I appreciate that the “Nuff Said” has a question mark, because… probably not. So its Kang Vs. Zarrko for the fate of time itself, and since one of them is the enduring powerhouse who’s threatened The Avengers time and time again and the other is one of the weirder footnotes in Thor history, I know who I’m betting on. Jim Mooney & Frank Giacoia tag in as the art team here. As the two villains face off over the unconscious forms of Spider-Man and Iron Man, Zarrko has a ton of exposition he’d like to get out there, if it please the court.
Seriously? That’s the plan? This is like trying to kill a spider with a nuclear bomb. Why not just invade an earlier time? Which weapons depot is that mysteriously awesome in 1973? How does this jobber think he get away with talking all this trash at a dude who’s already conquered his entire planet in the times both men come from? At any rate, while he’s babbling, Spidey creeps away. Soon, he’s found Kang’s own travel machine apparatus, and finds it already locked onto the day he left, February 14, 1973 (Valentine’s Day! This story is so romantic!). He takes some time to figure out the controls and then disappears into time.
My favorite Avengers villain so casually stunting on this Z-Grade pretender is pretty enjoyable. But we’re told we have to wait ‘til next issue to see who’s scared Kang so much. That’s weird. Back in the present, Spidey finds he’s in The Baxter Building. No one talks about it, but Kang’s time travel rig looked a lot like Dr. Doom’s time platform to me, and I believe The FF would’ve commandeered that by this point. Could be the same thing. To Spidey’s chagrin, Johnny is the only one home. After some explanations, the heroes split up to go stop Zarrko’s “time bombs.” Johnny plans to go to Japan, while Spidey says he’ll take the one in South America. I sure can’t wait to see how he gets there, but we follow The Torch first. As he arrives in Japan, the bomb has already started working, with whole cities reverting to past states as he watches from the sky. He uses his flame control to create “an infra-red heat screen” so he can track the radiation to the source (Really?).
This is all pretty ridiculous. Johnny defeats the samurai even though he’s brought his fists to a sword fight, but the radiation from the bomb begins to affect him, too, and he can’t shut it off. Meanwhile, in Venezuela, as a landing plane lowers its wheels, Spider-Man pops out, too. And just in time.

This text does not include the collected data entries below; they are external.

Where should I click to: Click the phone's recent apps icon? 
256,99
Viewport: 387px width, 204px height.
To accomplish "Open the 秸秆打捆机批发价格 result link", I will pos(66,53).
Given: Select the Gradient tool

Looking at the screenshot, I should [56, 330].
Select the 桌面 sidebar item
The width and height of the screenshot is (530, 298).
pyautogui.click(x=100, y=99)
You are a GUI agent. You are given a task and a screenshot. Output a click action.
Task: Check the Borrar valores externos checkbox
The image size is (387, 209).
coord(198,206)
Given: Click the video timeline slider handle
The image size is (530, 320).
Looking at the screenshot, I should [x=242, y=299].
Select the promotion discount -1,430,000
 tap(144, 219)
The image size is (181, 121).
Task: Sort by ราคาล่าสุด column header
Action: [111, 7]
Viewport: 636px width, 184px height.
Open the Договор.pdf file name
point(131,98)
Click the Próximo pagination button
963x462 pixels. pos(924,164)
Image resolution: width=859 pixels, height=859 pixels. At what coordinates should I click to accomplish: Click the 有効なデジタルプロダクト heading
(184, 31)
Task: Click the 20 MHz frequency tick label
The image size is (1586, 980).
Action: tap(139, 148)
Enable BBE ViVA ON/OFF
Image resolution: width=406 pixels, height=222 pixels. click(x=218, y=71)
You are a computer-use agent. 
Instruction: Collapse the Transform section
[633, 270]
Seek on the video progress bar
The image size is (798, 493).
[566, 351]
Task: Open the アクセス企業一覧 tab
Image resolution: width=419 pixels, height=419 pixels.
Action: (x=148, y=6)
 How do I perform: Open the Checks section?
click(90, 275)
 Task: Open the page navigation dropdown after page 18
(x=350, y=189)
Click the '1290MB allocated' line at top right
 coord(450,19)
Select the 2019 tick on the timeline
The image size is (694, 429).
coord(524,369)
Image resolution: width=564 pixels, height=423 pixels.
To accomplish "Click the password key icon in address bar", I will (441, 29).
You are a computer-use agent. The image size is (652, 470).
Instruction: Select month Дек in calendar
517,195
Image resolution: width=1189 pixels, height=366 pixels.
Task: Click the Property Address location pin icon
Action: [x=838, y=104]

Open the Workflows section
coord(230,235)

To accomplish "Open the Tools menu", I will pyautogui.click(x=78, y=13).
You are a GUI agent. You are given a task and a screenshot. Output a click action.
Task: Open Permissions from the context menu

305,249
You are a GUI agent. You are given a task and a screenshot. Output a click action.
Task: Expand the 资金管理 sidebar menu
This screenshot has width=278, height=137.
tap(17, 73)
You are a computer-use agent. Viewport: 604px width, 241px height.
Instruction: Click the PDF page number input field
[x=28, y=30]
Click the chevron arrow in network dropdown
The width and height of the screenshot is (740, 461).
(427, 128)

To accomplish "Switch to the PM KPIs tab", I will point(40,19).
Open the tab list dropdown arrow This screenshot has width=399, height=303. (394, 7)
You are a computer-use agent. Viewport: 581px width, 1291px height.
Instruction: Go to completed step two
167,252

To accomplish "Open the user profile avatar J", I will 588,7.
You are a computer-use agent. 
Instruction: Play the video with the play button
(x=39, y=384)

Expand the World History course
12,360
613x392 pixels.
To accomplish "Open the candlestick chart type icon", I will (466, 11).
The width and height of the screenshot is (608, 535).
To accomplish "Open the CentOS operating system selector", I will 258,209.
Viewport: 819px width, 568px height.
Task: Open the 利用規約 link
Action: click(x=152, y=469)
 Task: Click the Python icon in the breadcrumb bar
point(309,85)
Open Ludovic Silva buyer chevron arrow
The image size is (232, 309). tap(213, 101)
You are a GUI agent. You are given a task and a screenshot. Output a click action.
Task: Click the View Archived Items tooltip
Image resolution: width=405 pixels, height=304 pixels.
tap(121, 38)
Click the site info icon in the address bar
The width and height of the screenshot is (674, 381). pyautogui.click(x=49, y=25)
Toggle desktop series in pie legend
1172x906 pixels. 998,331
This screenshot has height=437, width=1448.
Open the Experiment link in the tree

Spidey reaches his bomb, but just like The Torch, it overwhelms him. Until it bursts into flame. The Torch has arrived, saying he finally got it together long enough to hit his with a fire burst, and knew he’d have to come save Spidey, too. So he did. Johnny says he feels like he’s experienced this radiation before, but can’t remember. As the surroundings change back to normal, the two heroes jump in a jet and head for the last bomb in Greece. But as they get close, the radiation turns their plane into one of Da Vinci’s flying machine concepts (???) and they fall to Earth just in time to be attacked by a bunch of ancient Greek warriors. But when they finally reach the devices, Spidey webs it before Torch can do his thing.
REALLY, Johnny? The fate of the world in several different time periods is at stake, but you’d just be way too sad to go see Crystal? That’s real heroic, buddy. I hope you left Spider-Man that jet. I guess we’ll find out next issue.